Good afternoon guys,

now i have read over lots of pix posts and i can't get seem to get the pix to respond to the snmp requests. i add the pix to the devices but always says snmp error when trying to get the device info.

so i am guessing that i haven't got the snmp setup on there correctly. now my cacti box is sitting behind the PIX on a VLAN sub interface. do you think this could be the problem?

or does anyone have some simple steps on setting up snmp and cacti on the pix please.

thank you

[churchi]

i gues my next question would be, has onyone out there got their cacti server behind their PIX and monitoring that same PIX?

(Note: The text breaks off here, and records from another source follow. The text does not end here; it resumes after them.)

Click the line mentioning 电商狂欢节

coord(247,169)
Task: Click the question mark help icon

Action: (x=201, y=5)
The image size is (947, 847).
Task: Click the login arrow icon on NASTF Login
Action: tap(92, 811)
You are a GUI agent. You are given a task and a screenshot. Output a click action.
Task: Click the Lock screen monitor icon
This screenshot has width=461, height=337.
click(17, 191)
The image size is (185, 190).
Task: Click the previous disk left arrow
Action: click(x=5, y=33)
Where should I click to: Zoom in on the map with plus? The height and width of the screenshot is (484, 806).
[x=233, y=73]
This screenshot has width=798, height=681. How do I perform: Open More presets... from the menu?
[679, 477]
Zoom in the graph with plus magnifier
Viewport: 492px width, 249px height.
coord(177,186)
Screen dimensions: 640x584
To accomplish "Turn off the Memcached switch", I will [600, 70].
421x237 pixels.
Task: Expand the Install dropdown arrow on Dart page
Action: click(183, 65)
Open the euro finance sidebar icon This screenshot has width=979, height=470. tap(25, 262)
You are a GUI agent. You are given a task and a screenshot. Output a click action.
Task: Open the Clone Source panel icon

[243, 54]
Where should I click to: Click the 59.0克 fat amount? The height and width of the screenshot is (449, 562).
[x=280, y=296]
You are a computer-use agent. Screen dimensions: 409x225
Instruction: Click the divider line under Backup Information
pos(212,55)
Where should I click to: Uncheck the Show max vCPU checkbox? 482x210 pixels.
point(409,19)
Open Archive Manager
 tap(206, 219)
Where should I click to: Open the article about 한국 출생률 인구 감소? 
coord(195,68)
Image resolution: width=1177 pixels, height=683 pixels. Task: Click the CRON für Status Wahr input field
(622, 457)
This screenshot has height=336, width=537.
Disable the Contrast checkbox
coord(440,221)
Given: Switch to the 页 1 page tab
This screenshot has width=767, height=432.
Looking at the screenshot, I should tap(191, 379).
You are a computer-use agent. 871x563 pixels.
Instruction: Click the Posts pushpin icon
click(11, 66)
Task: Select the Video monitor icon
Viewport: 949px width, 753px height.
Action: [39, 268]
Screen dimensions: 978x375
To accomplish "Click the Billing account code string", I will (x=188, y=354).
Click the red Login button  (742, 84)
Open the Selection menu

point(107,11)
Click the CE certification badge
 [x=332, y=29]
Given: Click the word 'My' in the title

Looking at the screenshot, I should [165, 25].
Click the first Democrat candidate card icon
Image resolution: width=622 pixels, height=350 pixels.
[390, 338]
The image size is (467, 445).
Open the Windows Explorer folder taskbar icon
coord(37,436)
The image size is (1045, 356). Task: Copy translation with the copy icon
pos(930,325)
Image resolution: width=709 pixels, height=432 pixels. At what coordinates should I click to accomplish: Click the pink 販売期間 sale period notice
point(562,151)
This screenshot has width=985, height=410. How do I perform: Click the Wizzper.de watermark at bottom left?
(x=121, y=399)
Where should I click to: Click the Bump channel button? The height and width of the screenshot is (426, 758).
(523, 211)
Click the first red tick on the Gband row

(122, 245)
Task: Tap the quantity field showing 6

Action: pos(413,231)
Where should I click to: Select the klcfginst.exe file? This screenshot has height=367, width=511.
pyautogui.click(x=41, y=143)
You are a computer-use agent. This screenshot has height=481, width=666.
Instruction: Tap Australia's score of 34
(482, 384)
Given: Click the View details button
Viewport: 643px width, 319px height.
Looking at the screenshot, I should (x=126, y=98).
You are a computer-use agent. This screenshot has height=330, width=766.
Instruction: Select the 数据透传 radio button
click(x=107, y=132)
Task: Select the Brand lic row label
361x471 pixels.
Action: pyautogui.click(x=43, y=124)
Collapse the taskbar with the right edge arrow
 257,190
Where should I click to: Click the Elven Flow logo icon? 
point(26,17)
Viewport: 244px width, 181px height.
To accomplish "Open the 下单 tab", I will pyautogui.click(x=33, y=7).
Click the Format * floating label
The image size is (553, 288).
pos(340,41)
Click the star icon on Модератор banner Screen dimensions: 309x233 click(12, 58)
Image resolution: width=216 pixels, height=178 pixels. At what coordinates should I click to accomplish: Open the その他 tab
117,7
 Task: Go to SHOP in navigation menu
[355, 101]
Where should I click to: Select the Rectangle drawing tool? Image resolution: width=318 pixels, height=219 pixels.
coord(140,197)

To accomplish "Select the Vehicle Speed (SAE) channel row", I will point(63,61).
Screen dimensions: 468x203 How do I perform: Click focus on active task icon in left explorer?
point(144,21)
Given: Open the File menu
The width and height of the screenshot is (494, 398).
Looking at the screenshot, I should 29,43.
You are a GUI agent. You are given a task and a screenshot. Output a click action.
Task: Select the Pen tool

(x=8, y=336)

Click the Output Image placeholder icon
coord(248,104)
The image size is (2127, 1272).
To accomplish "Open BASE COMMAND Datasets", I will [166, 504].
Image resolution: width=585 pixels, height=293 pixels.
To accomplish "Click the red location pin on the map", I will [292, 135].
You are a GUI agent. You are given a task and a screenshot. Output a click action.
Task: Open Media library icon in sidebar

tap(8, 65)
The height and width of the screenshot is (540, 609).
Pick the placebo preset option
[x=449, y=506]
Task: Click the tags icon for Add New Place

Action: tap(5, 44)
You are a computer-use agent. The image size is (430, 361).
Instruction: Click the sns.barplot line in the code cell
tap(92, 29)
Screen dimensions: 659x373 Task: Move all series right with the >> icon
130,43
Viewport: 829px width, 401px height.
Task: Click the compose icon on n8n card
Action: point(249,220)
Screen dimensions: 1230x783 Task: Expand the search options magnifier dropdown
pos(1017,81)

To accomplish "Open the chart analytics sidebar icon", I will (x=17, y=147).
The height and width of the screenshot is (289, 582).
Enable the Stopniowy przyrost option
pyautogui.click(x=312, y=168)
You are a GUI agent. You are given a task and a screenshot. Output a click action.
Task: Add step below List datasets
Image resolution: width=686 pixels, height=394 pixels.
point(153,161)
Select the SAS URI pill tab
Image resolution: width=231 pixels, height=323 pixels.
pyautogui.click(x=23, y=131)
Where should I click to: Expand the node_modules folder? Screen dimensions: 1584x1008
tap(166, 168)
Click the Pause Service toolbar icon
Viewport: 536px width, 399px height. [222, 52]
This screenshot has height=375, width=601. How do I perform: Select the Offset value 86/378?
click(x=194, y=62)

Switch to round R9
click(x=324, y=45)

i have my cacti box on a VLAN behind our PIX. Does anyone out there have this setup and still monitor that same PIX?

Thanks

[TheWitness]

Can you do an snmpget -c <yourcommunity> -v <yourversion> <yourpix> sysUpTime and let me know what comes back.

Thanks,

TheWitness

[gkuchera]

In order for a pix to respond to snmp requests you must define the snmp server in the pix. Such as below: In this case the snmp (cacti) machine is on the ip address of: 192.168.25.1. You must also assign a community as shown, public is the community used here:

(On the Pix Firewall)
snmp-server host inside 192.168.25.1
snmp-server community public



-Geoff Kuchera

[churchi]

gkuchera, mate you were SPOT ON!! thanks mate for that.

TheWitness thank you for the comman line option. that helped to see if what gkuchera had got me to do was working.

i got all the 3 graphs of connections, mem and cpu.

just one other question, if i wan't to do the in/out + total BW thats going through our pix is this another template i need? the normal router ones don't seem to be working

thanks guys

[sesquipedalian_id]

As a security precaution, you'll want to have the Cacti server have POLL rights only, not write:

snmp-server host inside xxx.xxx.xxx.xxx poll

Just a best-practice tip